Die Londoner sind schon jetzt völlig genervt vom VERKEHR. Während Sportler und IOC auf der „Olympic Lane“ fahren, steht London im Stau.

Zeit ist Geld im Vereinigten Königreich, besonders in London. Das spürt jeder, der zur falschen Zeit in die „Tube“ steigt. Auf der Rolltreppe im Weg zu stehen, gilt als Todsünde. Viele stürmen auf der Überholspur in die Tiefe oder im Eiltempo nach oben. Die Londoner arbeiten viel, um die unverschämt hohen Mieten zu zahlen. 400 Pfund für 50 Quadratmeter, pro Woche. Mobilität ist das Thema der Millionenstadt. Was passiert also, wenn plötzlich der riesige Olympia-Zug durch die Hauptstadt rollt? Schon jetzt zeigt sich: Das vielgelobte Verkehrskonzept funktioniert nur in der Theorie.

Wenn Olympia am heutigen Freitag beginnt, stören die Londoner nicht die 18 200 Soldaten in ihren gefleckten Tarnanzügen, die Dienst tun müssen, weil sich eine Sicherheitsfirma böse verkalkulierte. 4000 Mann in Uniform wurden abkommandiert. Nicht mal über den Hubschrauberträger Ocean, der bei Greenwich vor Anker liegt und als Schaltzentrale der Terrorabwehr gilt, regt sich irgendwer auf. Das scheint der Preis für das Ereignis zu sein, das mehr als zwei Millionen Besucher in eine Stadt spült.

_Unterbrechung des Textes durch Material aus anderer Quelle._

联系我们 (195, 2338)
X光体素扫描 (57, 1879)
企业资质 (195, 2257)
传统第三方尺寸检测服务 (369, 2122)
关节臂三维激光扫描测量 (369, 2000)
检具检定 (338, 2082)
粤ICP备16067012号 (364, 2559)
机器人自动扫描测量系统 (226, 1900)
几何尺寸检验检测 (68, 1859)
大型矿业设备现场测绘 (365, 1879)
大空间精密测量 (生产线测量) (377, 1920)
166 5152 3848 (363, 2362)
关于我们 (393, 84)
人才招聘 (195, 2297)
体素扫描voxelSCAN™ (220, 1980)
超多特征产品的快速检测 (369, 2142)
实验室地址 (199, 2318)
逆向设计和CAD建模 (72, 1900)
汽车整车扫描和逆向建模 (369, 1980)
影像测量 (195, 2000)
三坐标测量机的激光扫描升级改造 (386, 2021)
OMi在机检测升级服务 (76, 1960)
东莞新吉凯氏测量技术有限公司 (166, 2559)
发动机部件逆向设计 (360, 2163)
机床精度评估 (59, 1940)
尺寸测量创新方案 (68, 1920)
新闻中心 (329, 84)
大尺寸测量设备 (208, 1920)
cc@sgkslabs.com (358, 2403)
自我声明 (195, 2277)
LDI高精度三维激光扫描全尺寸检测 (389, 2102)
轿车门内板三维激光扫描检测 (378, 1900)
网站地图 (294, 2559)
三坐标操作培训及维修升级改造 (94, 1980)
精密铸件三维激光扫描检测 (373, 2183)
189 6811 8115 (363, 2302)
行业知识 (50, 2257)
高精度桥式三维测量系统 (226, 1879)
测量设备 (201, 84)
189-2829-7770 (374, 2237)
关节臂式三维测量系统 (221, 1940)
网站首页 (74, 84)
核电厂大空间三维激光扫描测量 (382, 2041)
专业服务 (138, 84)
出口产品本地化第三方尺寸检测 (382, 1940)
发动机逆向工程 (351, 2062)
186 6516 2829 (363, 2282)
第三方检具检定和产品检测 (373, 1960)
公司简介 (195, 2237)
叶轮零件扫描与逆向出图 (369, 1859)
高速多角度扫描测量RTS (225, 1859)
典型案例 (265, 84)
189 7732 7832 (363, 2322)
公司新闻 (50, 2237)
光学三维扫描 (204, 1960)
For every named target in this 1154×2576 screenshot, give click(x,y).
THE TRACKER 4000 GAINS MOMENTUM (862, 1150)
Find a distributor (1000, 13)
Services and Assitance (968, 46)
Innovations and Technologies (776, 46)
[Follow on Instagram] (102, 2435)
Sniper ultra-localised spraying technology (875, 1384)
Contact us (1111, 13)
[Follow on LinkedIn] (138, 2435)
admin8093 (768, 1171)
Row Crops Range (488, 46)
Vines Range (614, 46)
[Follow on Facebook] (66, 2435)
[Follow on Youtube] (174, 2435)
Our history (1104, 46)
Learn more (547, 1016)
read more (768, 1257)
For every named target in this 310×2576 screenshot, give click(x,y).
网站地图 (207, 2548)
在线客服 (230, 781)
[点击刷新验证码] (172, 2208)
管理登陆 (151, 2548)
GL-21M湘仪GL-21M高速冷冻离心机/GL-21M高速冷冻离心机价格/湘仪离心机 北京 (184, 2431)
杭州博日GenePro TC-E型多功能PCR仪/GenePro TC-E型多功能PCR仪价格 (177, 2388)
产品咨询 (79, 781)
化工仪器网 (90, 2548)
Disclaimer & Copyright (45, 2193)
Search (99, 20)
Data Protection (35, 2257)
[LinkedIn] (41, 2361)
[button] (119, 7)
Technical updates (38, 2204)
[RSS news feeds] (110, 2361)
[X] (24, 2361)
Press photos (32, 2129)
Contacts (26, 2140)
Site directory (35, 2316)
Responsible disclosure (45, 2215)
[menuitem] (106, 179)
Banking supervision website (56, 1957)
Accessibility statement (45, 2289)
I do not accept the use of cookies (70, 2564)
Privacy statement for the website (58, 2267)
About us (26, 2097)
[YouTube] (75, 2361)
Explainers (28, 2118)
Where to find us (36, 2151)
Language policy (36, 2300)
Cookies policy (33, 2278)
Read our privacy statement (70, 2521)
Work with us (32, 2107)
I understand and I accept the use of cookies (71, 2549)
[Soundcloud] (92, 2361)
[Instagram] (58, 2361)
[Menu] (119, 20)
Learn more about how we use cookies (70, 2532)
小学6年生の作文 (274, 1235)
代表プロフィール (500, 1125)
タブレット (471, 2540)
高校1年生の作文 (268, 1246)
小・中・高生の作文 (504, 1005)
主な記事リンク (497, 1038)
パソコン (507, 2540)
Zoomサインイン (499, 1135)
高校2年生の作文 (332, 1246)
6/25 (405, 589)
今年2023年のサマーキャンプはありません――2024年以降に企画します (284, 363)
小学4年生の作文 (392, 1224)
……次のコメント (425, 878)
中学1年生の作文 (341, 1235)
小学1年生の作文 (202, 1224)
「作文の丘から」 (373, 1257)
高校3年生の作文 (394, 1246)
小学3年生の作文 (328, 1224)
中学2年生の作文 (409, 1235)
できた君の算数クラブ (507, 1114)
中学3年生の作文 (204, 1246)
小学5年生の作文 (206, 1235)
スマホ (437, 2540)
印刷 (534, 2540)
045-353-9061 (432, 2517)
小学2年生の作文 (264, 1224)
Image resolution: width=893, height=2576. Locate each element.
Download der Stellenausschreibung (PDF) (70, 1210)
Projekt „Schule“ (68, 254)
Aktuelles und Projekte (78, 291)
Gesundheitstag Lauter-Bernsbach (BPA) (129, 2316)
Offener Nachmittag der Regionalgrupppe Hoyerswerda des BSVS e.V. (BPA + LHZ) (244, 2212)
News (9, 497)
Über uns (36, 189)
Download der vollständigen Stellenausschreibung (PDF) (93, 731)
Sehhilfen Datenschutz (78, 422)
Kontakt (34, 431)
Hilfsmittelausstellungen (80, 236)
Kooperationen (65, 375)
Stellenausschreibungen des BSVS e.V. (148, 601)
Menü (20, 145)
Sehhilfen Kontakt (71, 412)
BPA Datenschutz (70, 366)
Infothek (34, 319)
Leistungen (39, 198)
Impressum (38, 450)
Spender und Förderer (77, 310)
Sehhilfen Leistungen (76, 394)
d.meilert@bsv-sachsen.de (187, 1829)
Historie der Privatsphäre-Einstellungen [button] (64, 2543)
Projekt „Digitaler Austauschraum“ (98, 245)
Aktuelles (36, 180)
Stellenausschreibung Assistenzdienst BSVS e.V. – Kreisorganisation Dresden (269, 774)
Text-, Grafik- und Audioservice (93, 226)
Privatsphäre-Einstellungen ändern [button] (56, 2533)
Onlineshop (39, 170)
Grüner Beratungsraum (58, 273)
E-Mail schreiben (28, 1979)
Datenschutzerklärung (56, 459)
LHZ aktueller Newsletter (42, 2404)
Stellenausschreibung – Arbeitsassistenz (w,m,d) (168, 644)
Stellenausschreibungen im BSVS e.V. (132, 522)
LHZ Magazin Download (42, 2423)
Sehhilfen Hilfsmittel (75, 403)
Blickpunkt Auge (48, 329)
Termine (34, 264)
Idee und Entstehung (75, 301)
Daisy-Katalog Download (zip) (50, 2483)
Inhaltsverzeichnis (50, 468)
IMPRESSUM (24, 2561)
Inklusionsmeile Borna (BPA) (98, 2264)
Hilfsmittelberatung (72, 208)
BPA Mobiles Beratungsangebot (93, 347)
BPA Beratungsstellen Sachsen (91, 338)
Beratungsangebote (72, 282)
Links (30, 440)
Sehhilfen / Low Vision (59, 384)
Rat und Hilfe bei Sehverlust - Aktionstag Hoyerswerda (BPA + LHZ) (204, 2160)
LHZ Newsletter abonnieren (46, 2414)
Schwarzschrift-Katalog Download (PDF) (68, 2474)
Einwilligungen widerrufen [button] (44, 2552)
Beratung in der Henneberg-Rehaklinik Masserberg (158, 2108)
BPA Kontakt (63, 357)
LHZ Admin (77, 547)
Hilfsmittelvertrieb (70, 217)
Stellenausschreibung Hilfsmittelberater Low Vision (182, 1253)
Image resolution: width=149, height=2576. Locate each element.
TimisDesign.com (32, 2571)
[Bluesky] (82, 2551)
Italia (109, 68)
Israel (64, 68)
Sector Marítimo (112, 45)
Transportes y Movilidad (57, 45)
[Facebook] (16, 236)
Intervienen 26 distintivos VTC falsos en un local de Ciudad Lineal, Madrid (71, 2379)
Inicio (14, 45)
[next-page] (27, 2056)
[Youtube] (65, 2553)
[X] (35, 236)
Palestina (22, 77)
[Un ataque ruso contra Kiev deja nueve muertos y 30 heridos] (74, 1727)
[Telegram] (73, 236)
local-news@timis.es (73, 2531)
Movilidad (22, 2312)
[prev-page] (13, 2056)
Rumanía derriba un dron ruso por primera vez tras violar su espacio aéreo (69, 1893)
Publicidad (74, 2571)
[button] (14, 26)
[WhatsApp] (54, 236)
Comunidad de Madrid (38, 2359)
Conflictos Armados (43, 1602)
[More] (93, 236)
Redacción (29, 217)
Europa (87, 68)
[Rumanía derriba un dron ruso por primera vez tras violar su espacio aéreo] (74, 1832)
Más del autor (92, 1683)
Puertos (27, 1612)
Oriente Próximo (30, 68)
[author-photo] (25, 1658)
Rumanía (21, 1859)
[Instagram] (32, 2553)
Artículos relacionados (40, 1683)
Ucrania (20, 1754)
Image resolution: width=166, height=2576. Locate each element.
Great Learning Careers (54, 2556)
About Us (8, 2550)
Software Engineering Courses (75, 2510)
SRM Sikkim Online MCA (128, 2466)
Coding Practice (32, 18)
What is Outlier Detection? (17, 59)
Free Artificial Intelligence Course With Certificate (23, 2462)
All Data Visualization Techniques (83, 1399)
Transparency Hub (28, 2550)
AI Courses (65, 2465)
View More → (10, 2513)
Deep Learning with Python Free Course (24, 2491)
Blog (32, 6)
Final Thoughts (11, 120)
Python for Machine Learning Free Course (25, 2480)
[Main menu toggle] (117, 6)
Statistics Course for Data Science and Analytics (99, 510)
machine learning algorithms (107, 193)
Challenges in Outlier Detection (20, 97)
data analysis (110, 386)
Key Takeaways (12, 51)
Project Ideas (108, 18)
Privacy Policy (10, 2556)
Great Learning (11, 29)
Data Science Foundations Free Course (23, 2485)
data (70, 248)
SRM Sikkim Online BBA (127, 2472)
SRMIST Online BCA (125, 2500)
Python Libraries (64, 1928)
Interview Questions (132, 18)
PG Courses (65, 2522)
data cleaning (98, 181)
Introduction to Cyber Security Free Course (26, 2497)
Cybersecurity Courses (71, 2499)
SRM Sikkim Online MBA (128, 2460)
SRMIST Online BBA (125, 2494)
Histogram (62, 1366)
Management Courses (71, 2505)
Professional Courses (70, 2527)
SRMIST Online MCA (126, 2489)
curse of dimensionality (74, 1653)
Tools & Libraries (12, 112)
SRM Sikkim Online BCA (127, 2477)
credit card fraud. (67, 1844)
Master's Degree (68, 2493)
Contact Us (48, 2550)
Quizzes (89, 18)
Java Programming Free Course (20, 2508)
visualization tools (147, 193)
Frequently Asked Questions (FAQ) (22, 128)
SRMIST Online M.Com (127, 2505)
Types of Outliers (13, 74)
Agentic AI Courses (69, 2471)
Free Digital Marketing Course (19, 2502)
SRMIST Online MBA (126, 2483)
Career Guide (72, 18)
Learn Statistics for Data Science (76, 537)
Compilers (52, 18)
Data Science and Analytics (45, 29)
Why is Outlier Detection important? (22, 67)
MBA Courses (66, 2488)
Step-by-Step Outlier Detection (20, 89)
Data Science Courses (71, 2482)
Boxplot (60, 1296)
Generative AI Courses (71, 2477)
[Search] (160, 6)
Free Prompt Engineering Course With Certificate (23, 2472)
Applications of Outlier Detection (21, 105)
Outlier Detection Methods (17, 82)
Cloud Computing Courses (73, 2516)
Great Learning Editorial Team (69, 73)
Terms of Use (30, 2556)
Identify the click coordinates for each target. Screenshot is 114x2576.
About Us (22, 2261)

Was die Menschen in London nervt, ist der Verkehr, der schon ohne Olympia gewöhnungsbedürftig ist. Mit den Spielen wird alles enger, lauter und chaotischer. Olympia-Mitarbeiter, Journalisten und Athleten können sich da kaum beklagen. Für sie fahren Doppeldecker-Busse an allen relevanten Punkten. Ganz zu schweigen von den Mitgliedern des Internationalen Olympischen Komitees (IOC), die in Hybrid-BWMs sitzen. Für sie alle gibt es die „Olympic Lanes“, Fahrspuren, die nur zugelassene Olympia-Fahrzeuge benutzen dürfen. Der Rest schwitzt im Stau, weil Fahrspuren fehlen, Durchfahrten gesperrt sind oder Umleitungen zu komplizierten Umwegen führen. Die Bierlieferanten reagierten als Erste: Sie beliefern die Pubs nur noch nachts.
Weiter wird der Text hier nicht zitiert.